ITEMS –
::::
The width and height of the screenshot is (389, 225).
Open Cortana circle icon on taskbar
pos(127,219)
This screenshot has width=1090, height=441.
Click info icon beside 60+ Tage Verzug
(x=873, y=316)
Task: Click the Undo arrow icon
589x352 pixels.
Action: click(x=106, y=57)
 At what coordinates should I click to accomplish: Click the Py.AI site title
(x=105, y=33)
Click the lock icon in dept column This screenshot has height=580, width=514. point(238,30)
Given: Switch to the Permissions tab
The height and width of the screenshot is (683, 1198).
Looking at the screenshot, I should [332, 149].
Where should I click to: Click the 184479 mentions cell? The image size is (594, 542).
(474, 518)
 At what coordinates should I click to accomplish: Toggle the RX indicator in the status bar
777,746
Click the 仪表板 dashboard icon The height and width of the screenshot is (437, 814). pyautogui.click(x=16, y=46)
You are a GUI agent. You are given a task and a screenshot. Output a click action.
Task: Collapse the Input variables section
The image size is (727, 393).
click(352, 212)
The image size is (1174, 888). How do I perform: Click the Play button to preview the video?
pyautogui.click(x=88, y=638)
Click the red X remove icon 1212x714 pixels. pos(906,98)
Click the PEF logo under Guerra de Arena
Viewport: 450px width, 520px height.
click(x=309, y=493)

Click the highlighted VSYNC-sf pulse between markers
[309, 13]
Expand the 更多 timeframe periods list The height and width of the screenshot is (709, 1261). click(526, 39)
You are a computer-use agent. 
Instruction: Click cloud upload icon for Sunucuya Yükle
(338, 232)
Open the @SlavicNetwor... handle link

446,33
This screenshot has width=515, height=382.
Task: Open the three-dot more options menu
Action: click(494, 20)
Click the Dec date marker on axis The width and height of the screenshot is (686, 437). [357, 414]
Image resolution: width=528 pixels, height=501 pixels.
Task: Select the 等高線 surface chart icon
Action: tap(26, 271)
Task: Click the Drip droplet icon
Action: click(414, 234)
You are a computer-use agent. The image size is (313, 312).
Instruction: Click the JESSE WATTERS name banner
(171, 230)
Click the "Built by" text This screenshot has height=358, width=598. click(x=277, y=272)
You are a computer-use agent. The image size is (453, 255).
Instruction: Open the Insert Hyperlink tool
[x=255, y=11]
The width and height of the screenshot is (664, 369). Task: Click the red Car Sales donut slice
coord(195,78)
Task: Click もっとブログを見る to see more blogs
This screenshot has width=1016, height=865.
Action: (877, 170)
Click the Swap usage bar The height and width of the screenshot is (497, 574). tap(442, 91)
::::
Reproduce all of the entries above verbatim, line for line.

EXERCISE SOLUTION –
The width and height of the screenshot is (389, 225).
Open Cortana circle icon on taskbar
pos(127,219)
This screenshot has width=1090, height=441.
Click info icon beside 60+ Tage Verzug
(x=873, y=316)
Task: Click the Undo arrow icon
589x352 pixels.
Action: click(x=106, y=57)
 At what coordinates should I click to accomplish: Click the Py.AI site title
(x=105, y=33)
Click the lock icon in dept column This screenshot has height=580, width=514. point(238,30)
Given: Switch to the Permissions tab
The height and width of the screenshot is (683, 1198).
Looking at the screenshot, I should [332, 149].
Where should I click to: Click the 184479 mentions cell? The image size is (594, 542).
(474, 518)
 At what coordinates should I click to accomplish: Toggle the RX indicator in the status bar
777,746
Click the 仪表板 dashboard icon The height and width of the screenshot is (437, 814). pyautogui.click(x=16, y=46)
You are a GUI agent. You are given a task and a screenshot. Output a click action.
Task: Collapse the Input variables section
The image size is (727, 393).
click(352, 212)
The image size is (1174, 888). How do I perform: Click the Play button to preview the video?
pyautogui.click(x=88, y=638)
Click the red X remove icon 1212x714 pixels. pos(906,98)
Click the PEF logo under Guerra de Arena
Viewport: 450px width, 520px height.
click(x=309, y=493)

Click the highlighted VSYNC-sf pulse between markers
[309, 13]
Expand the 更多 timeframe periods list The height and width of the screenshot is (709, 1261). click(526, 39)
You are a computer-use agent. 
Instruction: Click cloud upload icon for Sunucuya Yükle
(338, 232)
Open the @SlavicNetwor... handle link

446,33
This screenshot has width=515, height=382.
Task: Open the three-dot more options menu
Action: click(494, 20)
Click the Dec date marker on axis The width and height of the screenshot is (686, 437). [357, 414]
Image resolution: width=528 pixels, height=501 pixels.
Task: Select the 等高線 surface chart icon
Action: tap(26, 271)
Task: Click the Drip droplet icon
Action: click(414, 234)
You are a computer-use agent. The image size is (313, 312).
Instruction: Click the JESSE WATTERS name banner
(171, 230)
Click the "Built by" text This screenshot has height=358, width=598. click(x=277, y=272)
You are a computer-use agent. The image size is (453, 255).
Instruction: Open the Insert Hyperlink tool
[x=255, y=11]
The width and height of the screenshot is (664, 369). Task: Click the red Car Sales donut slice
coord(195,78)
Task: Click もっとブログを見る to see more blogs
This screenshot has width=1016, height=865.
Action: (877, 170)
Click the Swap usage bar The height and width of the screenshot is (497, 574). tap(442, 91)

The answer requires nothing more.